Mocó — Um tipo de roedor silvestre, comestível do nordeste. 


Murawó — O Porco-do-mato, entre os povos Kariri.


Natiá — A aldeia tradicional dos povos Kariri. 


Opará – Rio São Francisco


Poió — O gato doméstico. 


Pobifi — A cabra trepadora.


Preá — O pequeno roedor silvestre da Caatinga. 


Sabucá — O galo doméstico, galinha caipira. 


Tanhyra Tîbíra — A espécie de gafanhotos-soldados. 
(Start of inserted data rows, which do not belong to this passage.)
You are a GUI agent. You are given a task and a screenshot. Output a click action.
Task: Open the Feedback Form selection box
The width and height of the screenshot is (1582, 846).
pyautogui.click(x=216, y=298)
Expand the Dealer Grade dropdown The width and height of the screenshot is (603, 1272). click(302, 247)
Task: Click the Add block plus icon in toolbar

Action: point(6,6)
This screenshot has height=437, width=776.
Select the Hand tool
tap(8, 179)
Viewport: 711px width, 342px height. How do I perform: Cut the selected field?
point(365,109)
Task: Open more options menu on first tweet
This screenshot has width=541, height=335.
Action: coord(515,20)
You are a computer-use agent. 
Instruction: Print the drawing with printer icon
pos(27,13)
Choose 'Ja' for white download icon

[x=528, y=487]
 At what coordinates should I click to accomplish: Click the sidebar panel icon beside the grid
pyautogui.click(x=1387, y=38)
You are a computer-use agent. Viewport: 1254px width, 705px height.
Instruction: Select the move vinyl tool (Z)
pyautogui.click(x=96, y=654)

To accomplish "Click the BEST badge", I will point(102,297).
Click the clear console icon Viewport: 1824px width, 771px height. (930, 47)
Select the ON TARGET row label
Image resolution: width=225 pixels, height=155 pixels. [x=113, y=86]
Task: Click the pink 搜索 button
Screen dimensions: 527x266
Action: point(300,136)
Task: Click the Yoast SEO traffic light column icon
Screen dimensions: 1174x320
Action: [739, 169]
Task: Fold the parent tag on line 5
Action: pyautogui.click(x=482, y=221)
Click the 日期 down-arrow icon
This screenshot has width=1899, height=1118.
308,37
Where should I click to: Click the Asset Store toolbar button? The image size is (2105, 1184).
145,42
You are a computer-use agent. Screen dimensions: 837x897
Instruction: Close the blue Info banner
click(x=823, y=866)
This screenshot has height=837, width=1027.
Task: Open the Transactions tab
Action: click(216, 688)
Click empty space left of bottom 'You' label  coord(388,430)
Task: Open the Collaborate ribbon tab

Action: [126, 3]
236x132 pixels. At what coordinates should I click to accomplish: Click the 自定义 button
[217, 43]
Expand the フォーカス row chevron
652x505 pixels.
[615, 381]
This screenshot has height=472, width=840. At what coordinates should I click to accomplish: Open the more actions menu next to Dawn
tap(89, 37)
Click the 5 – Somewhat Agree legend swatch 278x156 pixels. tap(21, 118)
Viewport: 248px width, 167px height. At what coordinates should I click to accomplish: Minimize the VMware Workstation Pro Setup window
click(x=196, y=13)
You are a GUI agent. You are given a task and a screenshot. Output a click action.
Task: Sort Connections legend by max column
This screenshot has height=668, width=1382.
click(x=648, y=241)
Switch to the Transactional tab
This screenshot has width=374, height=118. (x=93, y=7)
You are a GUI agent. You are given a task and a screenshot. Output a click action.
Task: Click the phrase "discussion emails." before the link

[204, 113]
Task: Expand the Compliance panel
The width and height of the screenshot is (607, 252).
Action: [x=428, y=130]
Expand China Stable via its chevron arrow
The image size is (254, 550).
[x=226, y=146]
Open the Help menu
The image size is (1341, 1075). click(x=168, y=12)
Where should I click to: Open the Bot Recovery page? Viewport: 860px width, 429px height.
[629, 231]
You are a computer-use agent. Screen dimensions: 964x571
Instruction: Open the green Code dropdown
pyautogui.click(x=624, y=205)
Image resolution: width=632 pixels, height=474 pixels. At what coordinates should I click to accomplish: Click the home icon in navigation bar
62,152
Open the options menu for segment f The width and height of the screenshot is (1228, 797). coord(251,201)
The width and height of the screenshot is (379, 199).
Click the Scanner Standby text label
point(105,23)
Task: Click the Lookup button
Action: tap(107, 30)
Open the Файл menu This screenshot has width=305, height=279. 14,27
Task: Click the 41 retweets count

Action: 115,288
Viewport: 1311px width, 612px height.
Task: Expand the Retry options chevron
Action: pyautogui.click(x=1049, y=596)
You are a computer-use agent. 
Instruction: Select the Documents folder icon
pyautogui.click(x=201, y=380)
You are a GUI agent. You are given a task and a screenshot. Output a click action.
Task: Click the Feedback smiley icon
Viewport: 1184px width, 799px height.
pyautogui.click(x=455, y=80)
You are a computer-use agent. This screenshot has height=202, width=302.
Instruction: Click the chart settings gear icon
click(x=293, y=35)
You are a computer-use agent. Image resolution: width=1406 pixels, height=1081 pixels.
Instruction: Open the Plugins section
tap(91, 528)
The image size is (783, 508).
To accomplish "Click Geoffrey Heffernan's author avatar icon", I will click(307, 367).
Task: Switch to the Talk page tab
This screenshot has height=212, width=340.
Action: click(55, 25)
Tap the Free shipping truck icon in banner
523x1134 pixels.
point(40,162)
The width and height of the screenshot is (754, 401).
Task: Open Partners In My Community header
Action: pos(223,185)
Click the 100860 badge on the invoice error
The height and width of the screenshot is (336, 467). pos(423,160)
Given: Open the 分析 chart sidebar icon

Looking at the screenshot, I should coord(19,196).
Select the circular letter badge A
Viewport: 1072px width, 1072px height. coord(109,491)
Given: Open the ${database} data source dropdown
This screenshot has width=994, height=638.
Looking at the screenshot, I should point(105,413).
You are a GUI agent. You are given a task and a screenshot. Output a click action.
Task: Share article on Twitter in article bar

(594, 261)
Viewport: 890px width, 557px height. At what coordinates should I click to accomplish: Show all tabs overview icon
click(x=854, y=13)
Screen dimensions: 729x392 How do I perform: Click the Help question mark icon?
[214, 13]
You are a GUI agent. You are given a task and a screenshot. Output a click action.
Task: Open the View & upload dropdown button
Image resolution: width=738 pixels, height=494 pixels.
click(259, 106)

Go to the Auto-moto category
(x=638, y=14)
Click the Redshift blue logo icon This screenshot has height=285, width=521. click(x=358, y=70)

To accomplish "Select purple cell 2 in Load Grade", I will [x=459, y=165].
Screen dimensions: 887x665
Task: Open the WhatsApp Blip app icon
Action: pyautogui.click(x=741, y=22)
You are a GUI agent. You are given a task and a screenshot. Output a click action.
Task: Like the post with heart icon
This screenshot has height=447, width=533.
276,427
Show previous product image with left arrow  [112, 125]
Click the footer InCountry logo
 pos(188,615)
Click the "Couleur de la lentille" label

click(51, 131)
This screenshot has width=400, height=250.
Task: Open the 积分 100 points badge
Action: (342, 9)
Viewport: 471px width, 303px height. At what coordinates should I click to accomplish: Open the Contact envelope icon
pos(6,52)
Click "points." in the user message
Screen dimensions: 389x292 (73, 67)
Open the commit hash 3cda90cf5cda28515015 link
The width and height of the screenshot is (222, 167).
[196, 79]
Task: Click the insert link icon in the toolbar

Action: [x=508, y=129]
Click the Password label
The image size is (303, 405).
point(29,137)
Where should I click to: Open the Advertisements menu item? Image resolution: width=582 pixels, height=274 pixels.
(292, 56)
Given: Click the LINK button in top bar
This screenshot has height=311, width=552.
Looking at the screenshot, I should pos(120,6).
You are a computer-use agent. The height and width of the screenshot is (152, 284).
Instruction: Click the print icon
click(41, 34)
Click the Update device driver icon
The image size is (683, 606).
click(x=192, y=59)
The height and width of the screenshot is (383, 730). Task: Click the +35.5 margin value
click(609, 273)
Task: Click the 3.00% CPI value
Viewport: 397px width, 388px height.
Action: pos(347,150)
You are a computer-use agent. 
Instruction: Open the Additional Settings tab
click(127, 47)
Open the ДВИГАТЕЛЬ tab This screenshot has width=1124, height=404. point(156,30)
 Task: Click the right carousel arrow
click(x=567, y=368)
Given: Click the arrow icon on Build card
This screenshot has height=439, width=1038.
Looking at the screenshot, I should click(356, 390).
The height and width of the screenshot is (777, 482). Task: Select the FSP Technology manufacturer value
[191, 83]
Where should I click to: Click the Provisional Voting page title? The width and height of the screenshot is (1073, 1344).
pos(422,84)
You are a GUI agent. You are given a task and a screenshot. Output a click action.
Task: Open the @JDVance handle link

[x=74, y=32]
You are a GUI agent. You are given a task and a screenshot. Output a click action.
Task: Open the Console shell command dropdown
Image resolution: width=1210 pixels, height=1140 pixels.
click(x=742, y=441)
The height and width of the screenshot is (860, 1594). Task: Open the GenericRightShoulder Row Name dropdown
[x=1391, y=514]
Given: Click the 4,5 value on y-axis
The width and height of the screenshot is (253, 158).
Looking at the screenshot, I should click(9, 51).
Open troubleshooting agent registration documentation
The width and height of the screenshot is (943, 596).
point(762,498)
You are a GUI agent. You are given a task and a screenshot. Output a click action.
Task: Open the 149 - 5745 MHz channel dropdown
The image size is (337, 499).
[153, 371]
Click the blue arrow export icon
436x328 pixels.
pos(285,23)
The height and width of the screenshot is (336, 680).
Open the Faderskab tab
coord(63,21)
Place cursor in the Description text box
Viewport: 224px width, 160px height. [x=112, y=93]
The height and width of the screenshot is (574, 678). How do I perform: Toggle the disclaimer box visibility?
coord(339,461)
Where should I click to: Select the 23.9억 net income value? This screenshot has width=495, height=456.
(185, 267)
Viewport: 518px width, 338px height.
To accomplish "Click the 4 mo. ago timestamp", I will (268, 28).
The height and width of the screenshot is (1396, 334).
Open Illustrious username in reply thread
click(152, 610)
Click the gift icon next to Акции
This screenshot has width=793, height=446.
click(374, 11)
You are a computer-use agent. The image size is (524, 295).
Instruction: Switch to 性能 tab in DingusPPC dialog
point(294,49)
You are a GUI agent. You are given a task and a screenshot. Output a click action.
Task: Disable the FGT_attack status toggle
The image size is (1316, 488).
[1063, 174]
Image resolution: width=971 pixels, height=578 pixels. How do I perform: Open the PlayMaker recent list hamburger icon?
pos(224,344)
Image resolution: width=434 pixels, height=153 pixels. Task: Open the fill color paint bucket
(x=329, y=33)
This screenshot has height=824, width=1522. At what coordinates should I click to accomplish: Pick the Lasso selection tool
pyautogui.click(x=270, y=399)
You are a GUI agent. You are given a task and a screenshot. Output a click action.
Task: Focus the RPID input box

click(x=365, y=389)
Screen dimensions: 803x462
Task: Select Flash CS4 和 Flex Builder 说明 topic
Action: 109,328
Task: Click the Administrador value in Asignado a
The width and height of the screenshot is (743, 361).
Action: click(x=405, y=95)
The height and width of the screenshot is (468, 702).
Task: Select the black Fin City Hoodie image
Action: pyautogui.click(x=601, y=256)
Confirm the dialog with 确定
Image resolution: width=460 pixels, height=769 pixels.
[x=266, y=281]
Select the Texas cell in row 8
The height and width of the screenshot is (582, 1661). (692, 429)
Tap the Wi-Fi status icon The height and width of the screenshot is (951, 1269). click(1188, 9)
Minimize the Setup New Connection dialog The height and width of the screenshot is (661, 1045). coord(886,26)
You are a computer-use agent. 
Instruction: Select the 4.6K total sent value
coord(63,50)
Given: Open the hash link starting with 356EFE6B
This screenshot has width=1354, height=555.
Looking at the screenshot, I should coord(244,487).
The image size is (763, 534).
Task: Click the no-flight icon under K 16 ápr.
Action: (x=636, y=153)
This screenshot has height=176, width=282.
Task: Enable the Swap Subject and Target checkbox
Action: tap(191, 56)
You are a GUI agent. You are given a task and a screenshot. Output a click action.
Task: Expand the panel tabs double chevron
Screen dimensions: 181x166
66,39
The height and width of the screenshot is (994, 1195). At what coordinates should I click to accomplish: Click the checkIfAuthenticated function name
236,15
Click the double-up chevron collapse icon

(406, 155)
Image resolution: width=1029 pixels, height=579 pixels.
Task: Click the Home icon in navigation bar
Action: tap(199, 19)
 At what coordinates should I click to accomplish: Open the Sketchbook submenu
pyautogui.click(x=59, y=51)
Táîagûara’i — A formiga-oncinha.


Táybygaraí — O caçador da areia, conhecida como Formiga-leão. 


Tetéu — A ave conhecida como espanta-boiada, que dar alarme aos outros bichos a presença do predador. 


Toklikli — A língua, a fala, linguagem. 


Tucura — O gafanhotão, grande gafanhoto de cor verde.


Tupã – Força do trovão, energia criadora


Ubáuaçú – Grande canoa


Uché — O espírito do tempo.


Uidzi — O nome de menina entre os Kariri-Xocó. 


Y-apuã — A sopradora-d’água, conhecida como Cachimbal, a libélula. 


Wathõ — O bode doméstico. 





📜 DADOS BIOGRÁFICOS DO AUTOR



Nhenety Kariri-Xocó é escritor, contador de histórias, pesquisador da cultura indígena e membro do povo Kariri-Xocó, do município de Porto Real do Colégio, Alagoas.


Autor de contos, fábulas, cordéis e narrativas históricas, dedica sua produção literária à valorização da memória indígena, da tradição oral escrita e da convivência harmoniosa entre os seres humanos e a natureza.


Mantém publicações no blog:

kxnhenety.blogspot.com





📜 ORELHA DO LIVRO



WOROBÜYÉ – Fábulas Kariri-Xocó é um convite ao reencontro com o essencial.

Nesta coletânea, os animais falam, ensinam e revelam verdades profundas sobre o mundo e sobre nós mesmos.


Com linguagem poética e raízes ancestrais, Nhenety Kariri-Xocó constrói fábulas que educam para o respeito, a convivência e a proteção da vida.


Um livro para ler, reler e contar — como se fazia antigamente, à sombra das árvores e ao redor do fogo.